There is some danger, if you’re in the wine, beer or spirits business, of drinking too much. We’re surrounded by these glorious beverages all day (and night) and can always tell ourselves that drinking is part of our job. I joke about it, but it’s true: I get paid to drink. But I know exactly how much alcohol my body can tolerate or, to put it more precisely, my body knows how much alcohol it can tolerate, and when I’m approaching that point, it sends my brain a warning signal.

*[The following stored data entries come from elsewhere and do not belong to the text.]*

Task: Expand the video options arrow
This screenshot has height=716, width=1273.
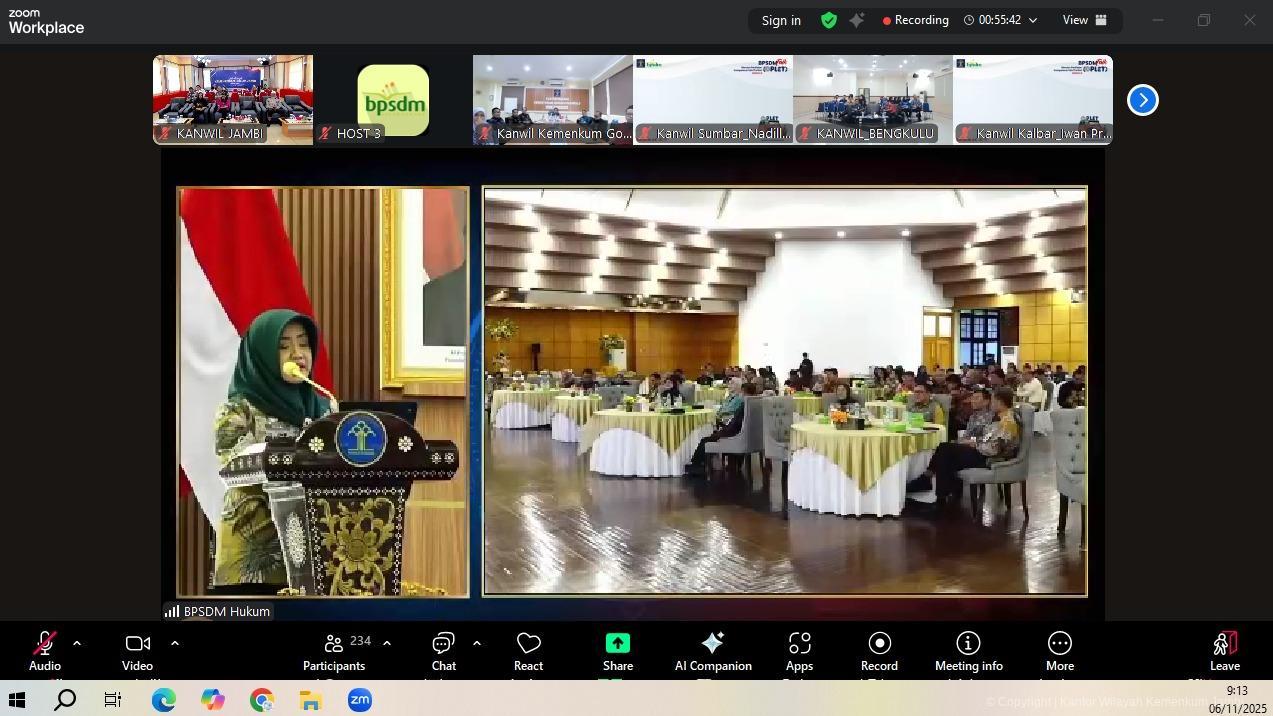Action: click(x=175, y=643)
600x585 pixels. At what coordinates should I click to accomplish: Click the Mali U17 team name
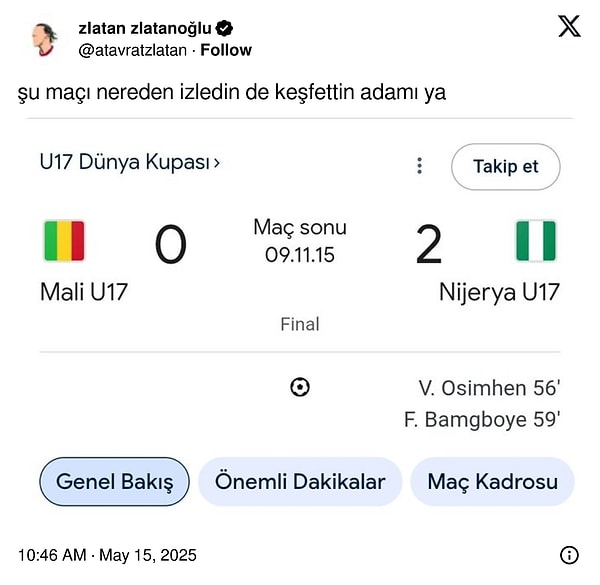coord(84,292)
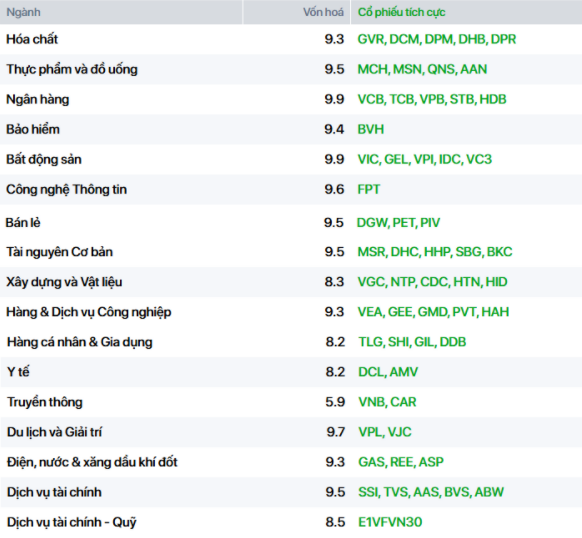The width and height of the screenshot is (582, 538).
Task: Open the FPT stock ticker
Action: (x=369, y=189)
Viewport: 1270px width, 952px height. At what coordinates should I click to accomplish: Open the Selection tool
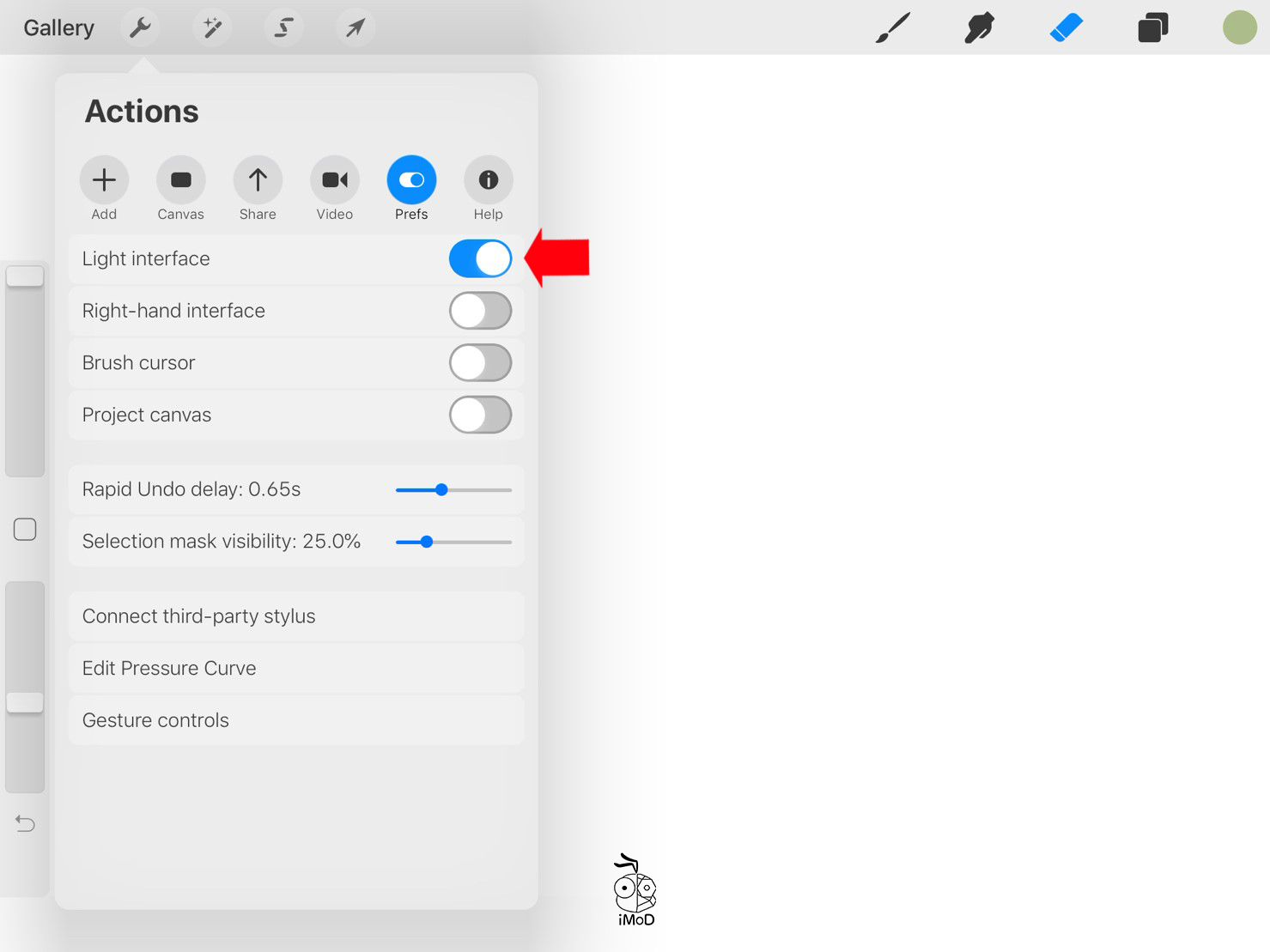(x=283, y=27)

How much is okay for me? Around three-quarters of a bottle a day. I suppose that, by some estimates, that’s too much, but I think we’re all built differently, and I can handle that amount. When I was in my teens, I was a binge drinker. I was away from home for the first time, at college in New England, and fell in with a boozy, druggy crowd. There were days we’d start drinking by 10 a.m. (horrible sweet stuff, like Bali Hai) and still be going strong twelve hours later. That period, fortunately, didn’t last long, because some instinct told me in a strong way that it was unhealthy and I’d better stop doing it, so I did.

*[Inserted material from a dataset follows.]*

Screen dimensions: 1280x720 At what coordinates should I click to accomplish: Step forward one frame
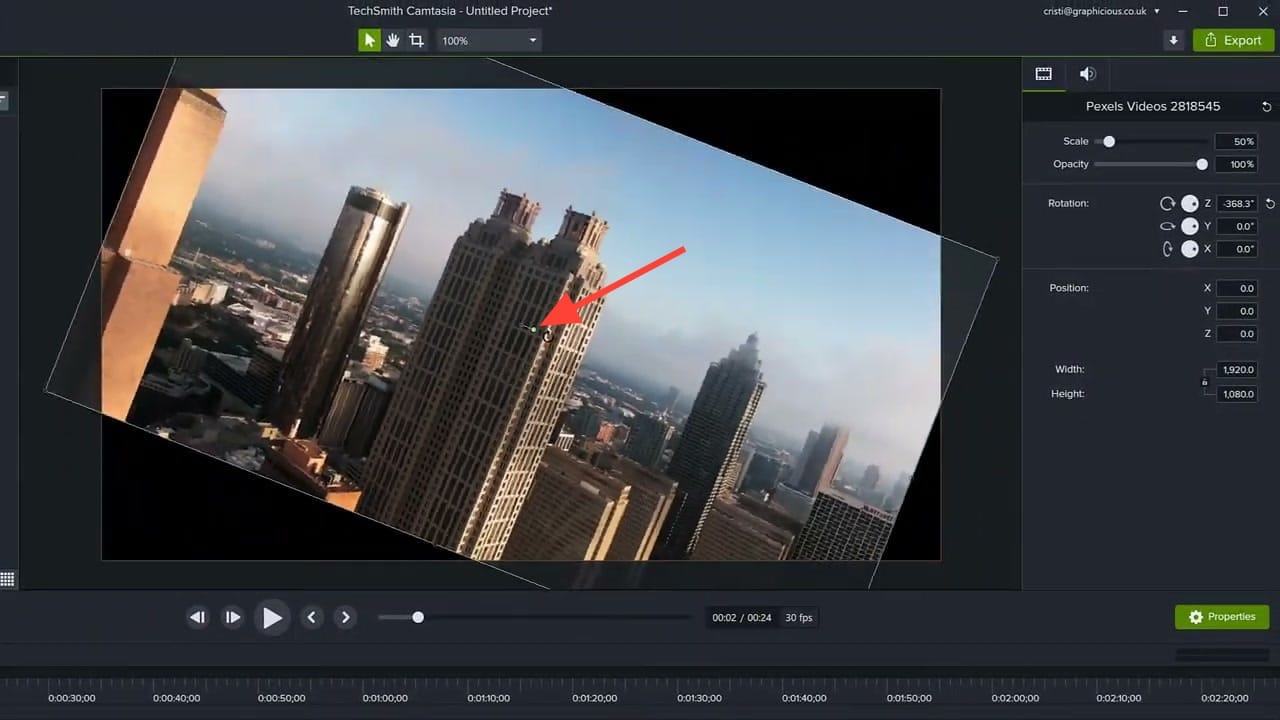233,617
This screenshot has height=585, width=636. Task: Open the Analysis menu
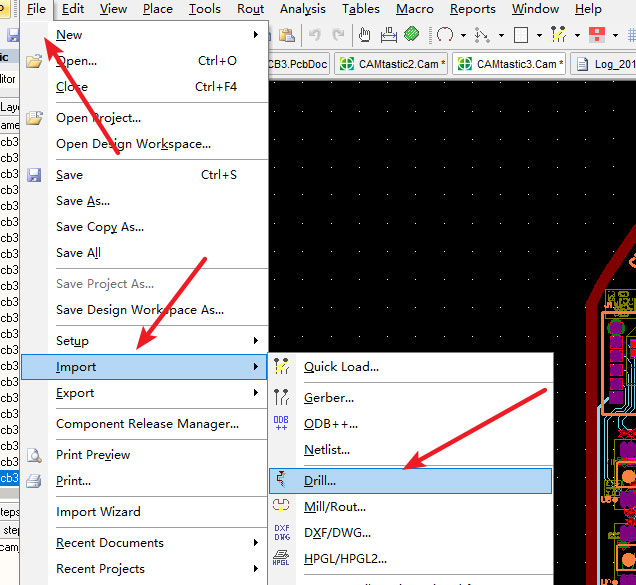click(302, 9)
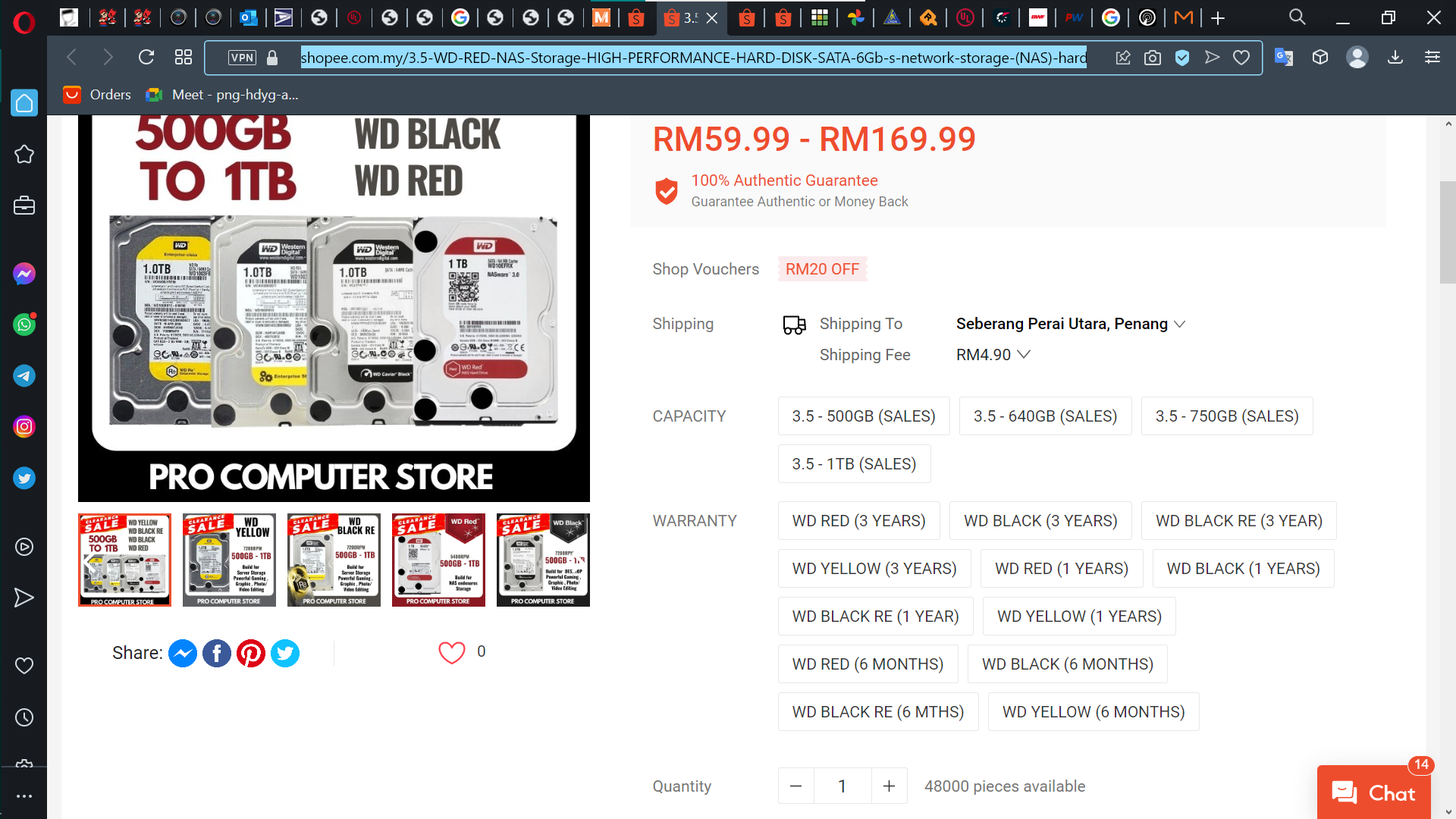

Until fairly recently, I could handle big tastings, of 50-75 wines at one sitting, but I don’t think I’m going to do that anymore. Galloni once told me he can taste hundreds of wines at a sitting, and feel stronger and more refreshed at the end. I cannot say I can do the same. I’m comfortable tasting my 15 wines a day, on average. I like it, the routine is comfortable for me, I’ve done it for a long time, and my body and mind are in tune with it. I suppose I could do thirty if I had to (and I’m sure there will be occasions when I will), but it’s not my preference. I want to pay more, and longer, attention to what I’m tasting these days, not less. I don’t want to become a digital tasting machine: like, don’t like, like, like, don’t like. That’s not why I got into wine and I refuse to let it happen
It’s hard to describe the process of tasting to someone who doesn’t understand it. People always smile when I tell them what I do for a living. It’s the same smile, I suspect, they’d make if they thought I get paid for having sex. But really, tasting wine has little or nothing to do with imbibing alcohol. It’s intensely mental. It begins with physical sensations: visual, aromatic, taste, texture. But the experience occurs, not in the nose or the mouth, but in the brain. I think all day long (don’t you?), and usually my thoughts are just monkey thoughts that flit from one thing to another with no coherence, rhyme or reason. (I try to meditate, but have never been very good at it.) There are a few times during the day when I can focus my thinking. Writing is one; tasting wine is another. I like it when I focus my thinking. It makes me feel useful and proper and in line with the universe. Since both writing and tasting focus my thinking, imagine my pleasure at being able to write about wine tasting! I’ll begin a sentence, then realize I haven’t quite got the right adjective, and stare at the computer screen, mind empty on one level but actively searching on another, until the correct word comes. It always does. I suppose that’s a form of meditation. The same concept can be expressed in an infinite number of ways in the English language. You can say “There’s not much alcohol” or “There’s hardly any alcohol” or “There’s scarcely any alcohol” or, moving to different structures, “Alcohol barely shows up” or “As for alcohol, it’s pretty low,” and on and on. Each way of phrasing has its strengths and limitations. I try on phrases the way some people try on shoes at the shoe store, until I find the one I like the best. Then the review is written, and I’m on to tasting the next wine. And so it goes.